Balkone in Kikwajuni.

Die Erinnerungen an die exotische Insel haben sie aber all die Jahre begleitet. Teilweise sind die Orte und Menschen auf alte Fotos gebannt. Für die Entwicklung reiste der Film fast um die halbe Welt. „Wir kauften im kleinen Laden einen Diafilm“, schildert sie den komplizierten Vorgang. „Im Preis war die Entwicklung des Films und die Erstellung der Dias in London inbegriffen.“ Beigefügt war eine Tüte, die mit dem geknipsten Film in den Briefkasten kam. „Eine Woche später hatten wir ein Plastekästchen mit den gerahmten und beschrifteten Dias in der Hand – einfach klasse!“

Die Erinnerungen sind aber nicht nur auf dem Fotopapier, sondern vor allem in Ingrid Püschels Herz. Sansibar hat sie nie mehr losgelassen. Unzählige Male ist sie später wieder dorthin gereist. Drei Patenschaften hat sie übernommen, um Kindern aus schwierigen Verhältnissen den Schulbesuch zu ermöglichen.

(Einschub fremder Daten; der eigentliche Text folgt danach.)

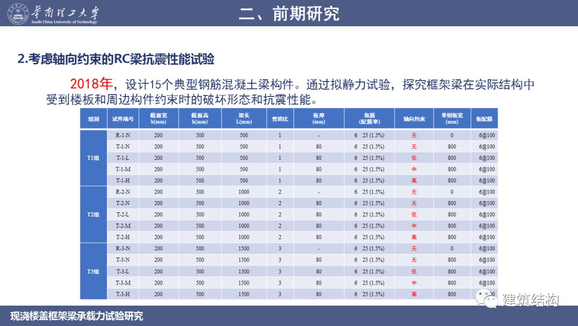Click the 试件编号 column header
The width and height of the screenshot is (578, 326).
pyautogui.click(x=123, y=118)
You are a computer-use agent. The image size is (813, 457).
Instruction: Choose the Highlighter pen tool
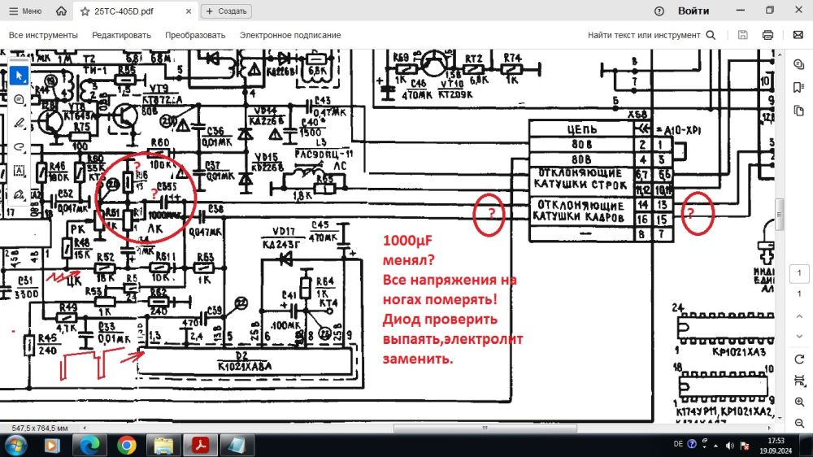[x=20, y=122]
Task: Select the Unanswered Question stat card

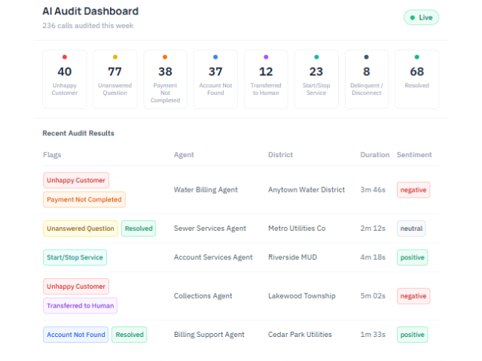Action: click(115, 79)
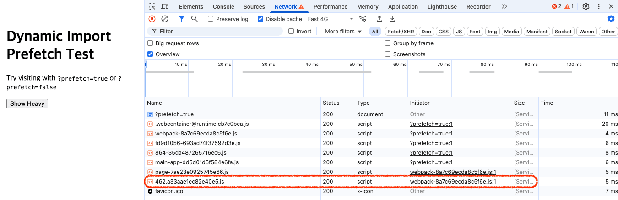Show more DevTools tabs chevron
Viewport: 618px width, 200px height.
click(504, 6)

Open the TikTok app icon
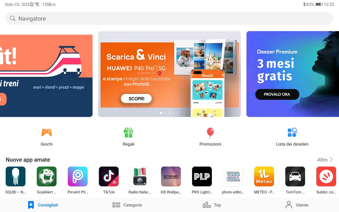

Aus Ingrid Püschels Fotoalbum. Quelle: Privat

Natürlich ist sie auch wieder in ihr altes Viertel Kikwajuni zurückgekehrt. Was sie dort sah, machte sie traurig. Die Bausubstanz rottete vor sich hin. Für Sanierungen fehlt das Geld. Niemand würde mehr ahnen, dass die schwarzen Fassaden einst strahlend hell waren. Sansibar ist arm. Aber Ingrid Püschel ist von diesem Land reich beschenkt worden. Vor allem mit der Erkenntnis, dass es nicht nur eine einzige „richtige“ Art des Lebens gibt, sondern wie schön und vielfältig fremde Kulturen sind.